I’m writing this post today as a follow-up to a post I wrote a couple months ago about using audiobooks in the car.
When I was in preschool and grade school, I had several book-and-cassette sets. Do you remember those? Mine included titles from Disney, Sweet Pickles, Teddy Ruxpin, and Mr. Men/Little Miss series (does that tell you what decades I grew up in?) The books were small and had a pocket in the back to hold the cassettes. The audio was of such amazing quality, and included a little jingle to tell you when to turn the page. Even better was when I had my own cassette player to play my tapes on. Oh, and to increase my cool factor? I also had several book-and-record combos and my own record player.
A few months ago, when my husband was complaining of having to listen to the same toddler tunes cd over and over and over again on every car trip, I decided to try mixing things up by playing audio books in the car instead of toddler tunes.
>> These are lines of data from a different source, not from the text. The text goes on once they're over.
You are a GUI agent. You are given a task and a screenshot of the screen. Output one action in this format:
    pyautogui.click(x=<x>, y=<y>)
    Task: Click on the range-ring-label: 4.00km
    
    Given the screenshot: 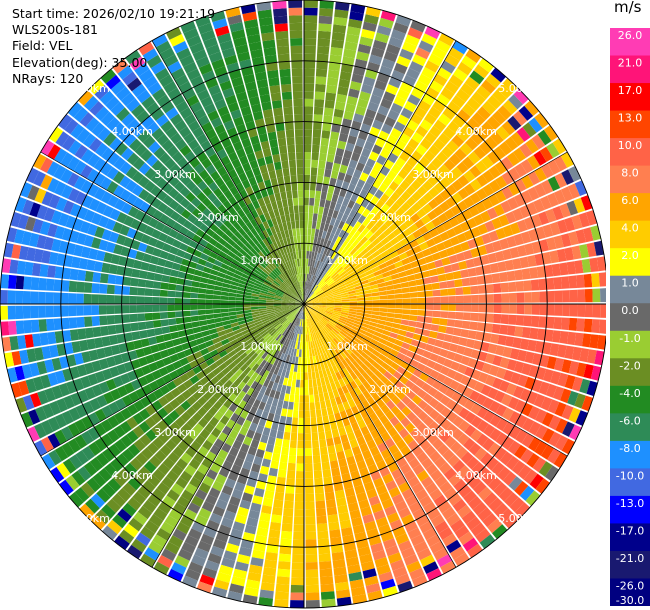 What is the action you would take?
    pyautogui.click(x=132, y=476)
    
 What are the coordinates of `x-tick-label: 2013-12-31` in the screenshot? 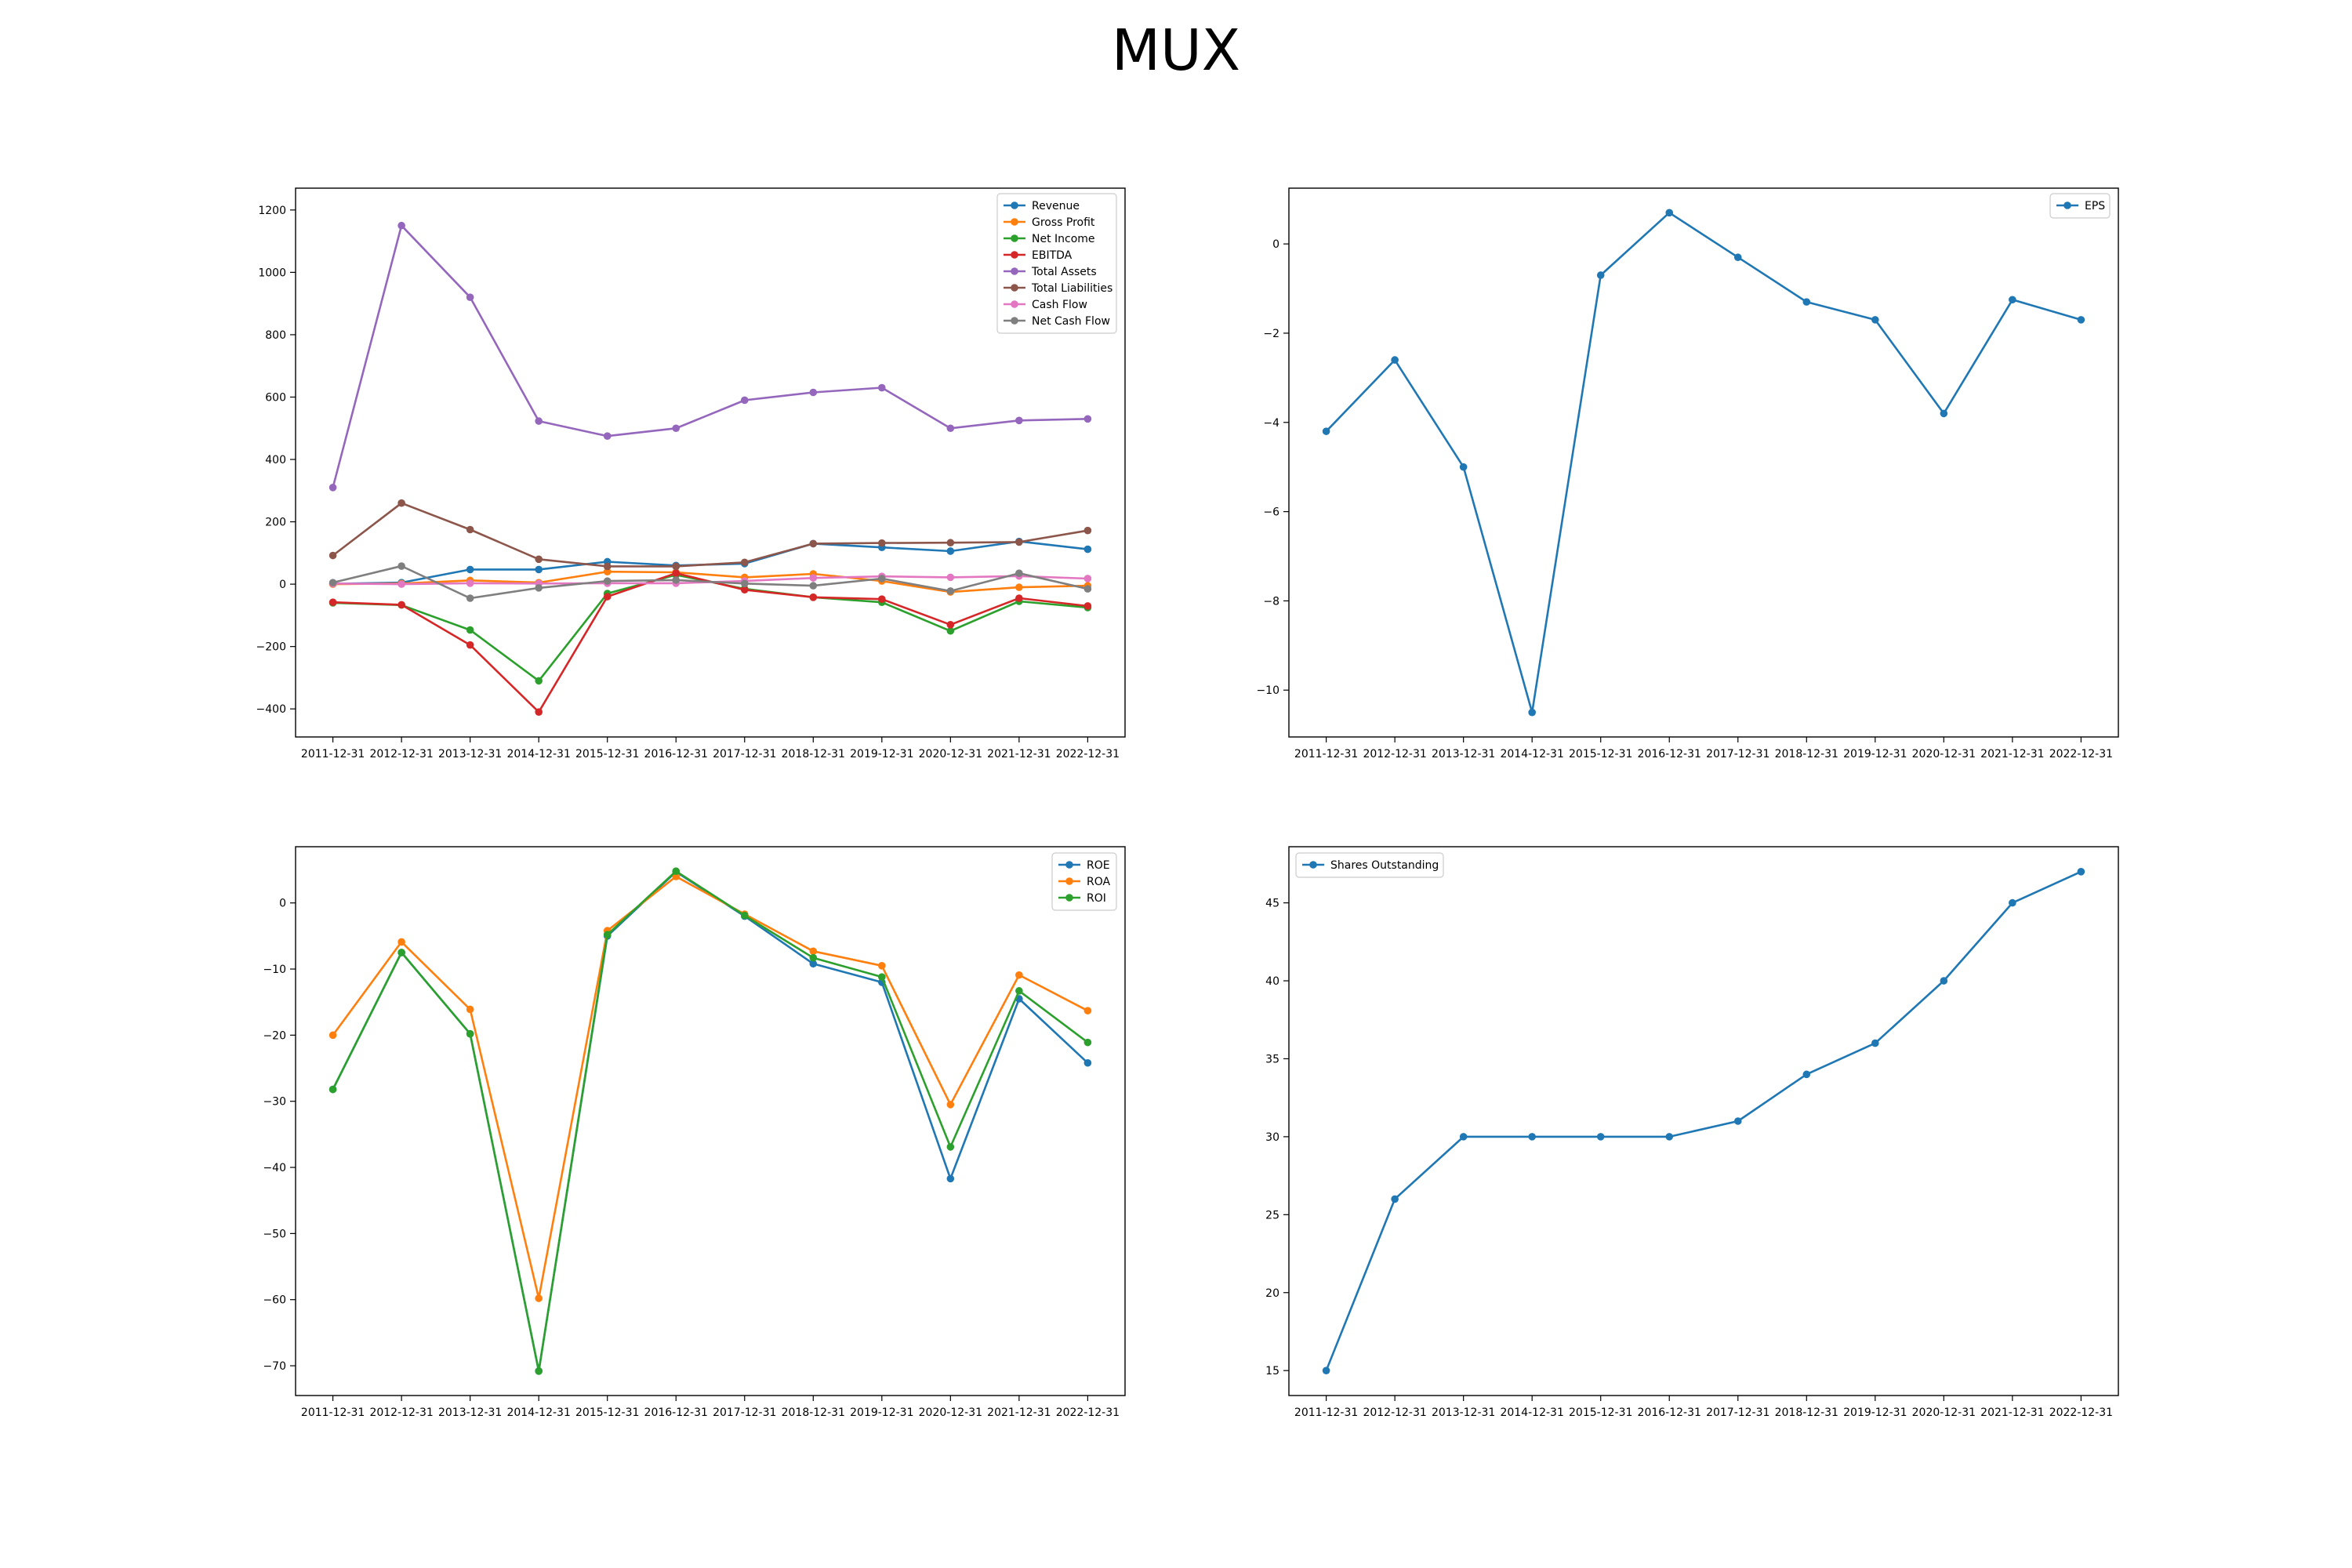 It's located at (470, 1412).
It worked. Preschooler enjoyed listening to the stories, and our ears were spared the 1000th round of “Hey Diddle Diddle”. Over time, though, enthusiasm began to wane a little. Part of it, I think, was the limited access I had to short audiobooks through our local library system. Chapter books, yes. Adult novels, plenty. But not so many picture books.
Until I discovered I was looking in the wrong section of the library. When I found the rack where the picture book-and-cd kits were stored, a whole new opportunity opened up for us.
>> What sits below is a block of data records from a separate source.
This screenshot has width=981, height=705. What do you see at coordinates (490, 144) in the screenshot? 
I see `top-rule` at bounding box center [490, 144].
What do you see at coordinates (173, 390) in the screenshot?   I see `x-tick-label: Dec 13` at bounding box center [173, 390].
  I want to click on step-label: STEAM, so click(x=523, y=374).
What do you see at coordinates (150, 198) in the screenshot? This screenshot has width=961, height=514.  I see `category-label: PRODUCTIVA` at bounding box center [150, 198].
We now pick up 2 or 3 kits on each library visit. The books stay in the backseat in her book basket, while the cds stay up front with me for safekeeping. When she wants to hear a story, she can request a cd, I’ll pop it in, and she can “read” independently with the corresponding picture book in the back seat.
What have we read? Arthur books by Marc Brown, The Hello, Goodbye Window by Norton Juster, The Runaway Bunny and Goodnight Moon by Margaret Wise Brown, Curious George books by Margaret and H.A. Rey, and currently, Lilly’s Big Day by Kevin Henkes, and The Gingerbread Man retold by Eric Kimmel.
Lots of variety. And not a Diddle in sight. It may be time to add audiobooks to our indoor collection, too.
(And in case you’re wondering… we still have both a working cassette deck AND a working record player. In case that technology ever comes round again.)